A sense of community comes into play, as well, between the four men at the pub, and the area’s newest resident, Valerie.
“You had this stranger coming in, and she's moved to the countryside from Dublin for reasons that we discover as the play progresses,” Knight said. “At first, she’s something of a novelty, but is she going to be a part of this community or is she kind of coming in and just driving up the property prices?
“And then, there’s another main character who left the community — who went to another town and made a lot of money, and every once a while, comes back in, sauntering about.

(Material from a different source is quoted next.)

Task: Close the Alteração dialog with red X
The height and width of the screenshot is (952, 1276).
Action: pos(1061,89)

“And I think what the play’s getting at, is that these gathering places, like a pub, keep communities strong. They provide a means of welcoming newcomers in the fold, and they preserve the stories that make the place unique.”
But newcomers also present a conundrum. With strangers come certain dangers for the areas.

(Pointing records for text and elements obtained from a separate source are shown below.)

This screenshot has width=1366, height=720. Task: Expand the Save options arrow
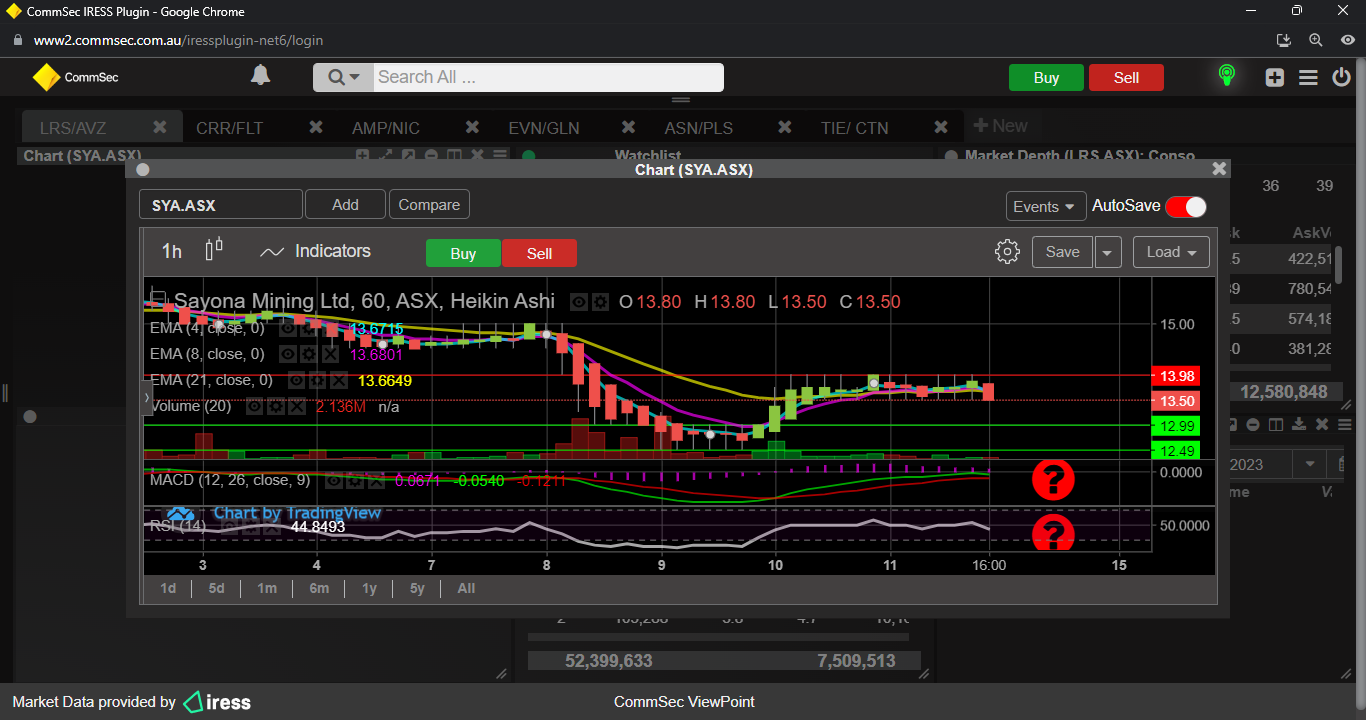[x=1107, y=253]
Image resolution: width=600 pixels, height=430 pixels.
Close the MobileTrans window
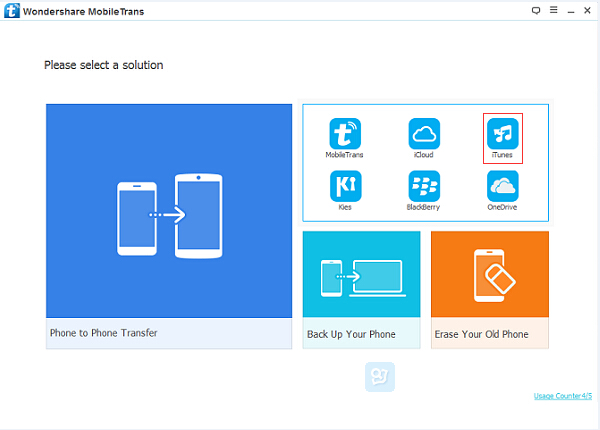pyautogui.click(x=587, y=10)
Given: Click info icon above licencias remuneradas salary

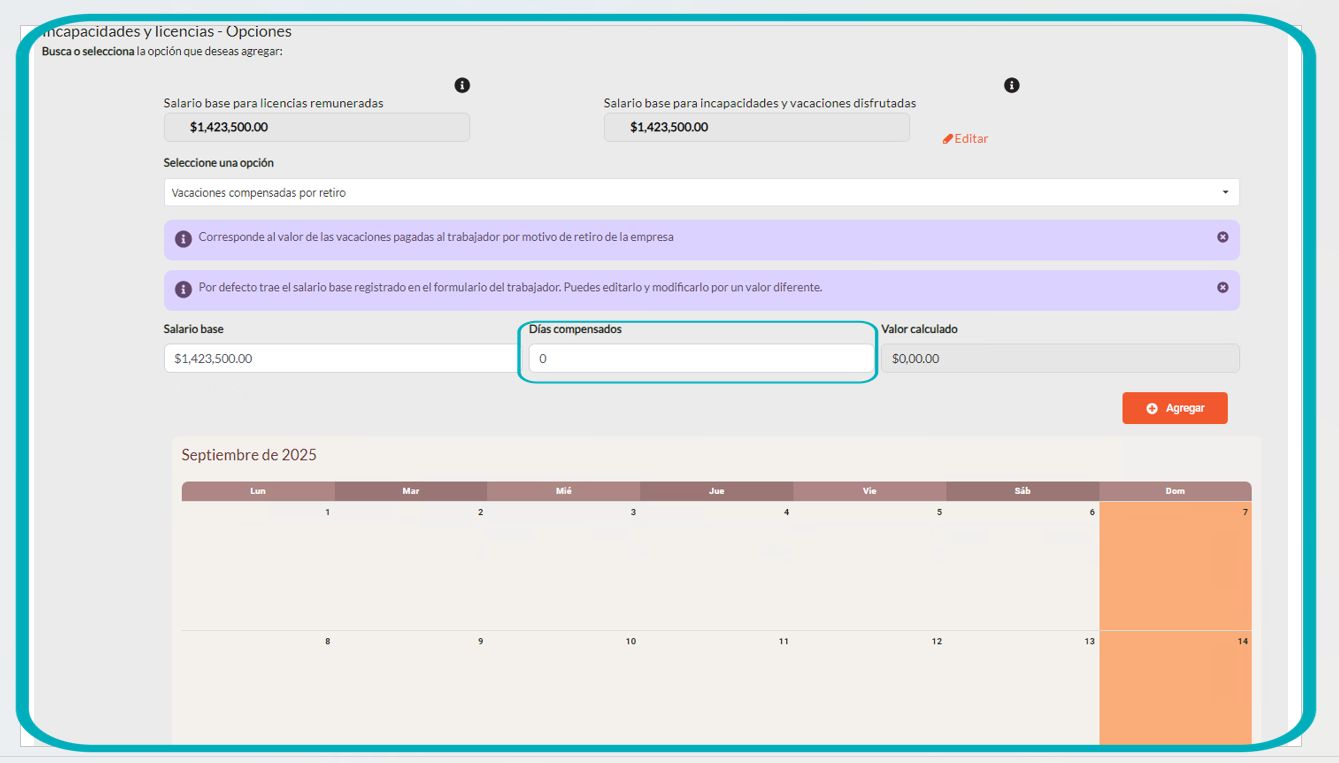Looking at the screenshot, I should pyautogui.click(x=462, y=86).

“They don’t want to be a tourist attraction,” Knight said, which is mentioned in the play. “You don’t want people to come in and see the natives. There’s this desire to be seen and heard as a human being, and for the people who visit, to really want to invest in the culture.”
When Valerie comes to town, her tour guide — the man who used to live there but moved away — “wants to give her a taste of the local flavors,” Knight said. “So he entices a few of the other locals to tell stories, to give her a sense of the kind of tall tales that go around in the pub.
“As they start out, they’re about a fairie road and about a certain haunting that happened. As (the stories) progress, they become more and more personal.”
It’s an A-list cast of actors, with Noel VanDenBosch as newcomer Valerie; Elliott Bales as Finbar, the resident who moved away; Tim Budd as the “curmudgeonly” barfly, Jack; Aaron Stonerook as Brendan, who has converted part of his farmhouse into the pub; and Bob Mussett as Jim, who does odd jobs around town.
“It's a real ensemble piece,” Knight said. “Every character is almost constantly interjecting the other. And it really requires this sense of relaxation play and competition, which is part of what the play’s about.
“But also as actors, we have to really familiarize ourselves with each other, with the set which … really does feel like a pub. And there needs to be a sense of home and a sense of place.”
Keeping the same kind of staging as Riverside employed for the recent “Chipmunk’d” and plays at the former Gilbert Street stage, helps build a sense of the audience being “a fly on the wall,” watching the various characters exorcise some personal demons as the action unfolds.
And that can be even scarier than spinning supernatural tales, Knight said, adding that the audience is in for a fun ride.
“It’s a ride that makes you want to buy a Guinness, and lean in it,” he said. “I think it’s a play that is going to give people shivers and make them lean in and want to hear how these stories end, and how these characters’ stories end.
“I also think it’s just a chance to see five really top-notch actors really living on stage.”